Philip Yorke, 1st Earl of Hardwicke, PC (1 December 1690 – 6 March 1764) was an English lawyer and politician who served as Lord High Chancellor of Great Britain.
Through the Earl of Macclesfield's influence with the Duke of Newcastle Yorke entered parliament in 1719 as member for Lewes, and was appointed solicitor-general, with a knighthood, in 1720, although he was then a barrister of only four years standing.
Although in his youth he contributed to The Spectator over the signature Philip Homebred, he seems early to have abandoned all care for literature, and he has been reproached by Lord Campbell and others with his neglect of art and letters.
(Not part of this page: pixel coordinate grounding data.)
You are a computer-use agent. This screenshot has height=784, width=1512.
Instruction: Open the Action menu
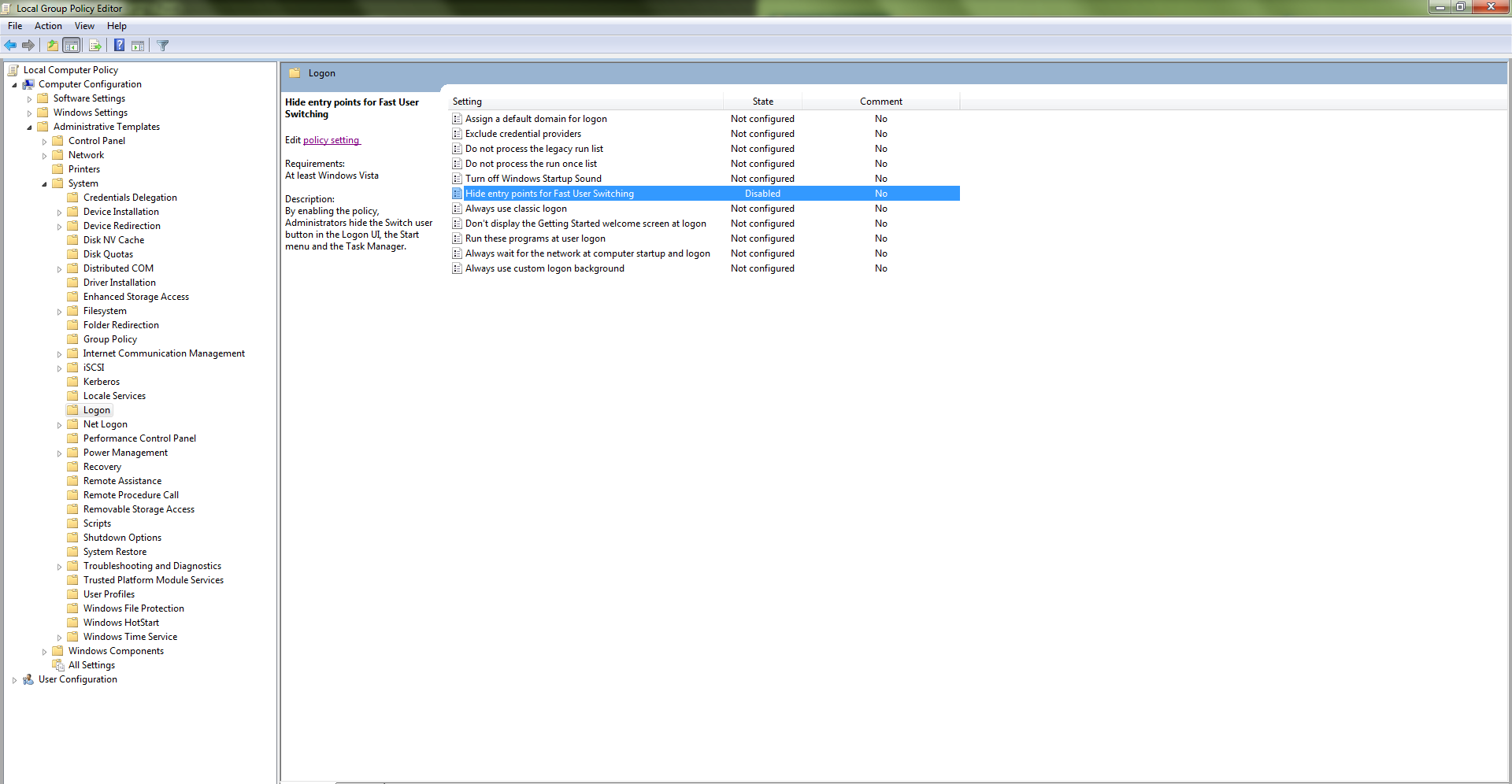click(x=48, y=26)
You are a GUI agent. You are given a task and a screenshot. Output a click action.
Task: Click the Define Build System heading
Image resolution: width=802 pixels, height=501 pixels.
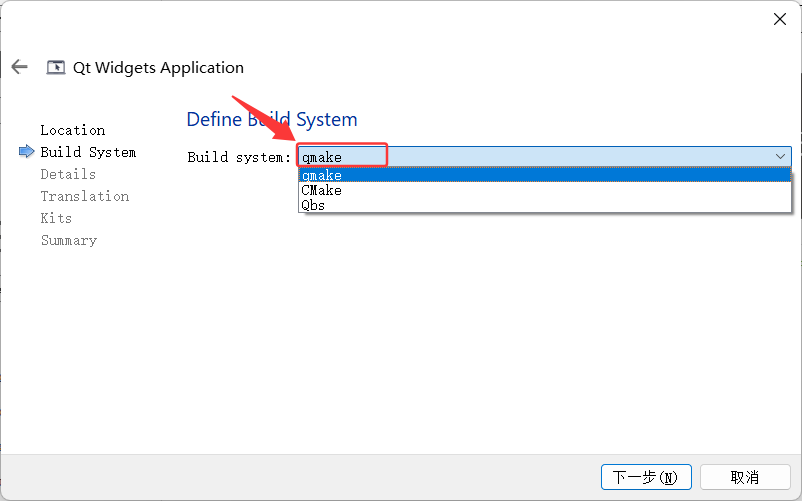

The prosecution of Christopher Layer for treason as a Jacobite raised Yorke's reputation as a forensic orator; and in 1723, having already become attorney-general, he passed through the House of Commons the bill of pains and penalties against Francis Atterbury.
Hardwicke's political importance was greatly increased by his move to the House of Lords, where the incompetency of Newcastle threw on the chancellor the duty of defending the measures of the government.
After Culloden he presided at the trial of the Scottish Jacobite peers, his conduct of which, though judicially impartial, was neither dignified nor generous; and he must be held partly responsible for the severity meted out to the rebels, and especially for the executions on obsolete attainders of Charles Radclyffe and (in 1753) of Archibald Cameron of Locheil.
Hardwicke supported Chesterfield's reform of the calendar in 1751; in 1753 his bill for legalizing the naturalization of Jews in England had to be dropped on account of the popular clamour it excited; but he successfully carried a Marriage Act which became the basis of subsequent legislation.
In 1736 the King's Bench, under his presidency, delivered the seminal judgment in Middleton v. Crofts 2 Atk 650, which held that canons made in the provincial clergy convocations could not, by themselves, bind the lay faithful.
His influence was powerful in obliterating the traditions of the judicial bench under the Stuart monarchy, and in establishing the modern conception of the duties and demeanour of English judges.